Preprocessors perform various kinds of preprocessing on the wire data, e.g. splitting data by some separator or decompressing data, and multiple can be configured to operate in a chain. The result of this chain, one or multiple chunks of binary data, is passed on to the codec.

Example:

define connector line_delimited_json_via_tcp from tcp_server
with
preprocessors = [
{
"name": "separate",
"config": {
"separator": "\n"
}
}
],
codec = "json",
config = {
"url": "localhost:65535"
}
end;

This line_delimited_json_via_tcp connector is now configured to expect 1 JSON document per line from each accepted TCP connection. Just by adding the separate Preprocessor.

Codecs and Postprocessors

If we want to send out line delimited JSON where each JSON document is base64 encoded, we need to use a postprocessor. Postprocessors perform some action on the binary data a codec produces. They can e.g. Split or join the data, compress the data or prefix it with a length-prefix.

Example:

define connector my_tcp_client from tcp_client
with
codec = "json",
postprocessors = [
"base64",
"separate"
],
config = {
"url": "localhost:9200"
}
end;

This my_tcp_client connector is configured to use 2 postprocessors in a chain. First each event is encoded using the json codec, then the encoded binary data is base64-encoded by the base64 postprocessor and finally each resulting chunk of base64 data is split from the next by inserting a line delimiter using the separate postprocessor.

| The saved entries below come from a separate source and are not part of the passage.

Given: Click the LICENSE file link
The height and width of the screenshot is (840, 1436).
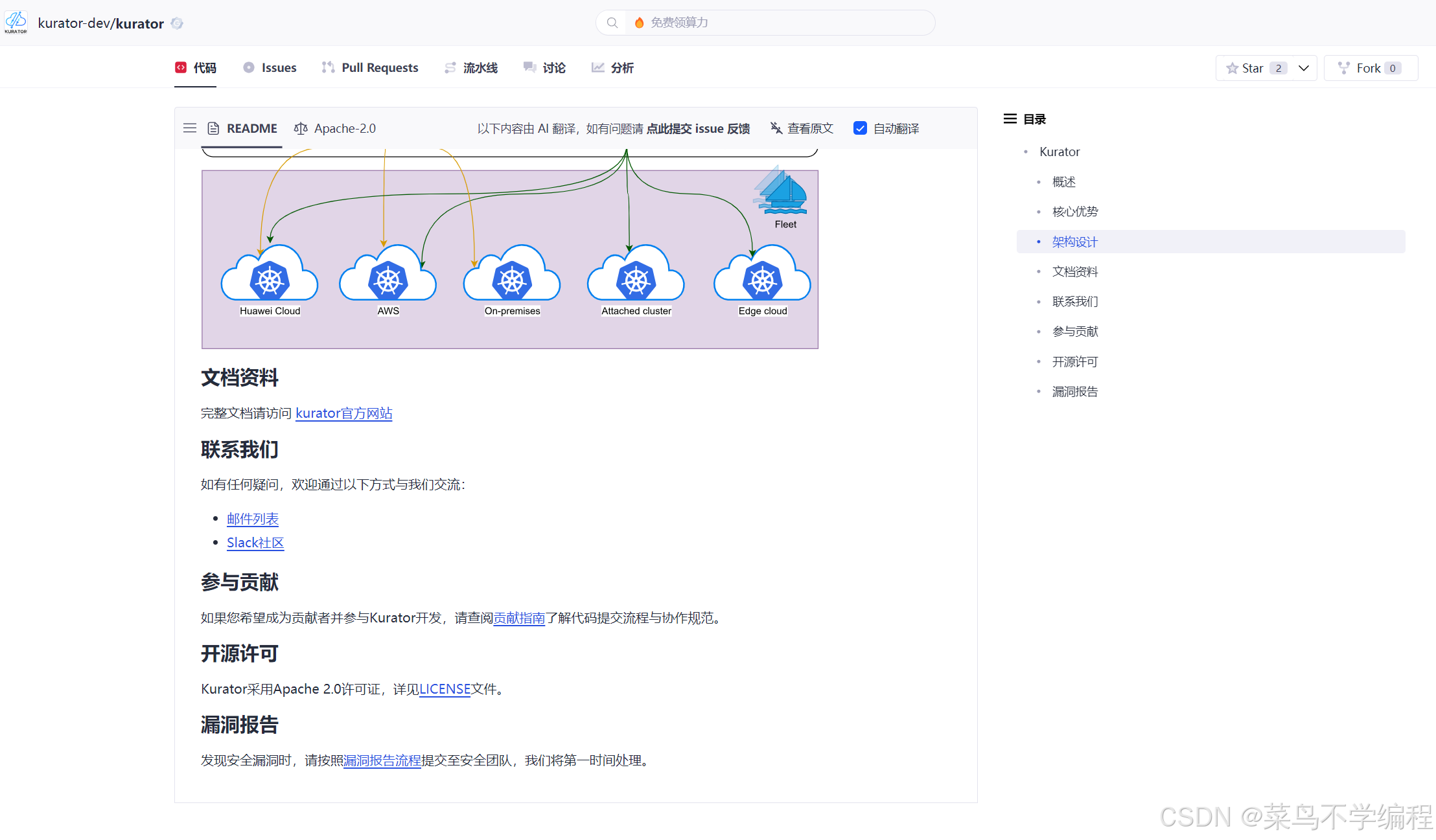Looking at the screenshot, I should (x=445, y=689).
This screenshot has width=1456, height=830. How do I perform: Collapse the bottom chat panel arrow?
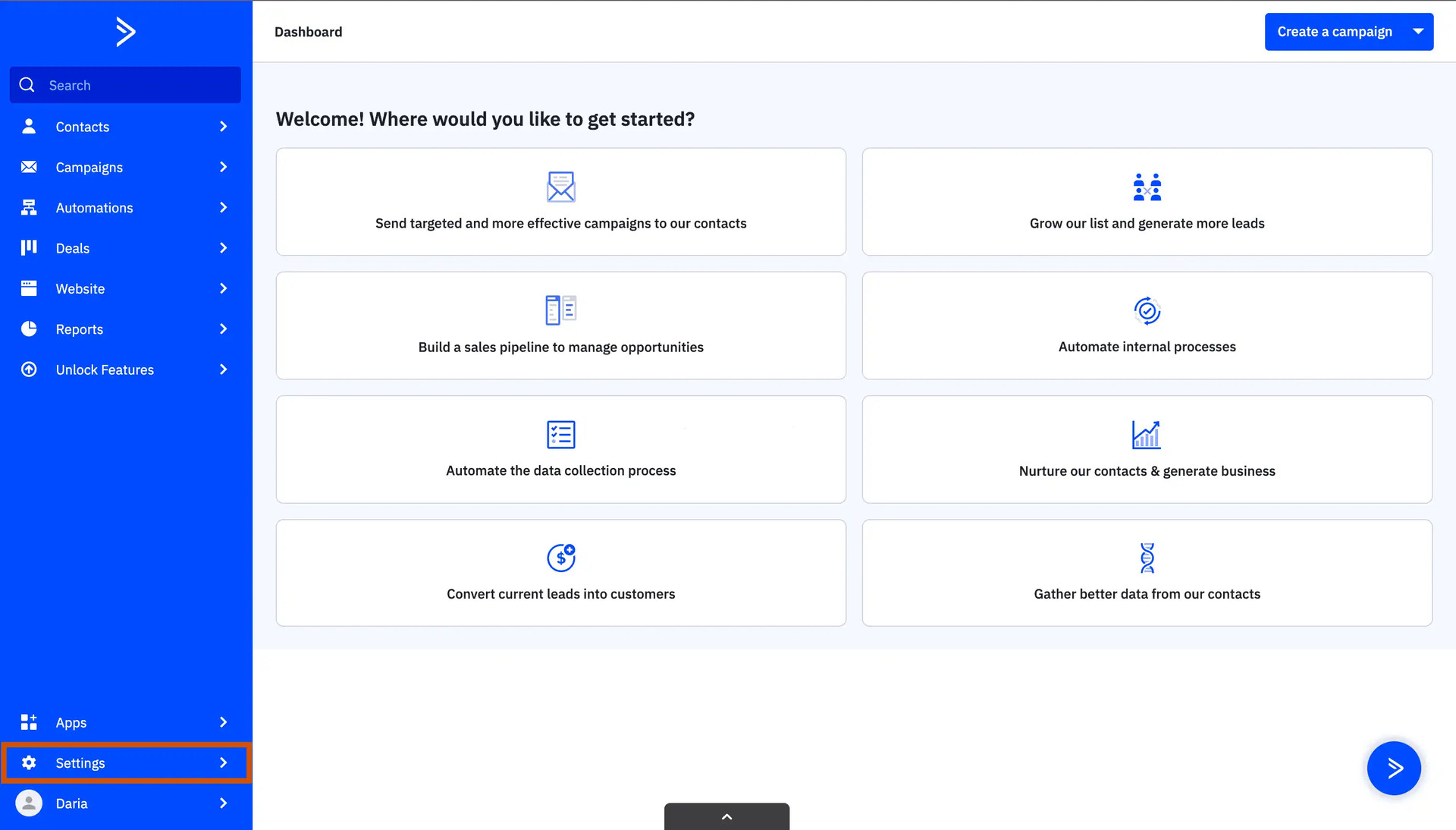click(x=726, y=817)
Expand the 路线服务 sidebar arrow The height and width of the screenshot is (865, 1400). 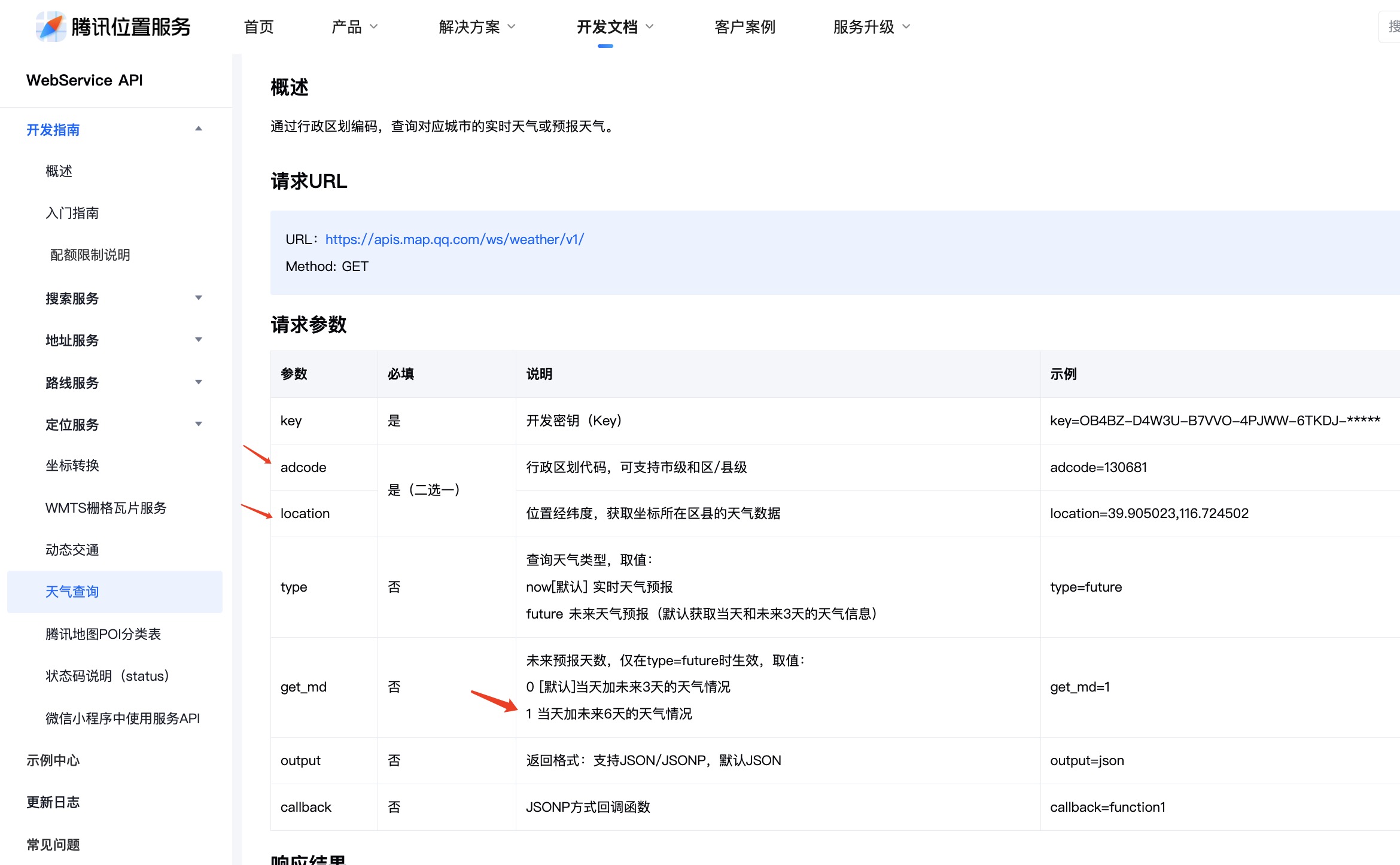[x=199, y=382]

Codecs share similar concepts to extractors, but differ in their application. Codecs are applied to external data as they are ingested by or egressed from a running Tremor process. Extractors, on the other hand, are used in scripts to extract structured from e.g. strings that are already part of a Tremor event.

Data Format

Tremor's internal data representation is JSON-like. The supported value types are:

  • String- UTF-8 encoded
  • Numeric (float, integer)
  • Boolean
  • Null
  • Array
  • Record (string keys)
  • Binary (raw bytes)

Supported Codecs

Codec NameDescription
binaryRaw network endian binary data
binfluxAn efficient binary representation of influx data
csvThe CSV format as per RFC4180 - constrained to a single line
dogstatsdThe DogStatsD protocol
influxThe influx line protocol
jsonThe JSON format
json-sortedThe JSON format
msgpackThe Msgpack binary format
nullAn drop only codec
statsdThe statds format
stringUTF-8 String format
syslogThe syslog format - IETF and BSD styles
yamlThe YAML format